Chris Benoit (W/Woman) vs. "Mean" Mike Enos 

Fun Fact- This match opened WCW Souled Out 1999, two years after this.

- Fun Fact 2- "Mean" Mike Enos was primarily a tag-team worker who'd go on to form teams with Wayne Bloom (one of the ex-Beverly Brothers), Bobby Duncum Junior, and Scotty Riggs.

- Benoit starts things off aggressively, hammering Enos into the corner with forearms and some nasty chops. Benoit stomps Enos down into the corner. Benoit with a whip, Enos reverses and follows in with a clothesline before hammering away and stomping Benoit down. Enos uses the ropes to stomp away and chokes away on Benoit. Enos chokes away with a piece of his leather chaps before pulling Benoit back standing. Enos scores a nice back-suplex, but stupidly stops to pursue Woman on the floor instead of following up.

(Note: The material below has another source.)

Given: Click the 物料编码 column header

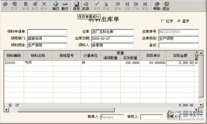Looking at the screenshot, I should click(14, 56).
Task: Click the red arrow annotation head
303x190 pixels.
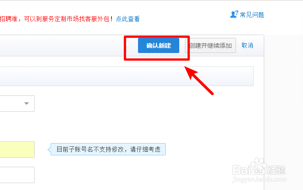Action: (x=190, y=72)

On the floor, Enos stops to taunt Woman, but Benoit clobbers him with a Baseball slide dropkick before smashing Enos into the post. Back in the ring and Benoit nails Enos with his trademark double-armed clothesline. Benoit with a whip, but Enos reverses and scores with a wild kick and follows things up with a nice, hard powerbomb. Benoit basically no-sells it, pops back up, Enos blows Woman a kiss but turns around into a clothesline and Benoit finishes things by submission with the Crippler Crossface. Not bad.

Winner: Chris Benoit

Rating: *1/2 - Not bad. Not bad, at all. Unlike the other matches on this show, this match had a bit of a story and some good back-and-forth wrestling. Enos, who was never awful, looked pretty good and it was a solid win for Benoit. Perfectly Acceptable Wrestling.

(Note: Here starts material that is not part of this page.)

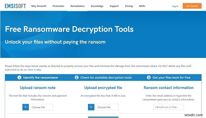Focus the ransom contact email field

(169, 107)
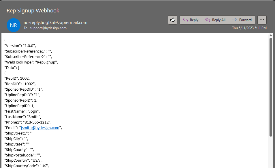Click the scrollbar track below the thumb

Main Event: Villano 4 vs. The Ultimo Dragon (W/ Sunny Onoo)

- Ah, this is Dragon during his WCW run where he had something like 18 championships at once. Mostly from Japanese promotions that WCW had a working relationship with.

- Villano 4 and 5 were a great jobber team in WCW. They're perhaps most notable most recently for wrestling, as a trio involving the Villano's seemingly 400 year old father one of the worst matches of 2015 against three guys dressed like clowns on a Triple-A pay-per-view. It was uglier than a windowed abortion performed by a blind, drunk doctor. An absolute mess.

- Quick start, Dragon charges Villano with a spinning kick, but Villano avoids it. Villano chops away, Villano with a whip, but Dragon counters with a hurricanrana. Back up and Dragon nails a dropkick. Villano bails, Dragon charges but fakes him out and spins back in, with his own version of Rey Mysterio's precursor to the 619 before turning around and diving over the top with a crossbody. Back inside, and Villano manages to botch being thrown either into the corner or over the top rope. Its like a preview of Villanos vs. The Clowns about 21 years early. Dragon with a whip to the corner and follows in with his trademark handspring back elbow. Dragon follows it up with a series of kicks, a mare and a couple kicks to the back. Dragon with a single-leg Boston crab, but Villano fights out. Dragon cuts him off with a series of chops and kicks. Villano eats a couple good looking kicks, catches one and scores a Dragon screw legwhip on Dragon. Villano with a shot to the leg. Back up, and Villano manages to score a flying headscissor. Villano with a couple Mexican armdrags and scores with a tilt-a-whirl backbreaker. Villano scores an odd looking cross armed, fisherman hook suplex with a bridge for two. Villano with a legdrop and a seated chinlock. Up again, Villano shoots Dragon off and scores with a clothesline. Villano with a kneedrop. Back up, Villano with a whip and backdrop but, Dragon looks like he tries to land on his feet, but botches it and lands flat on his face. Ooof. Spinning back-kick and a headscissor with a cradle by Villano for two. Up again, brief criss-cross sequence and Villano lands a powerslam for two. Up again, Dragon with a go behind, Villano counters, Dragon tries a rollup, Villano holds the ropes and nails Dragon with a clothesline. In the corner, Villano whips Dragon across, Dragon counters a charge with a jumping back-kick. Dragon muscles Villano up to the top and drops him with a hurricanrana before polishing Villano off with a nice bridging Tiger Suplex. Man, solid stuff.

Winner: The Ultimo Dragon

Rating: ** - Damn good match, especially for a weekly B-show. Despite a couple botches, with Villano blowing being thrown into the corner and Dragon blowing his own trademark spot of landing on his feet out of a backdrop, it was still good, solid cruiserweight action. We're spoiled now, with wrestlers the quality of Ultimo Dragon, and wrestlers, frankly, leagues beyond the Villanos mixing it up every day on TV these days. But for 1997, a solid match like this was well beyond most of what the major leagues were presenting on TV then. Good stuff.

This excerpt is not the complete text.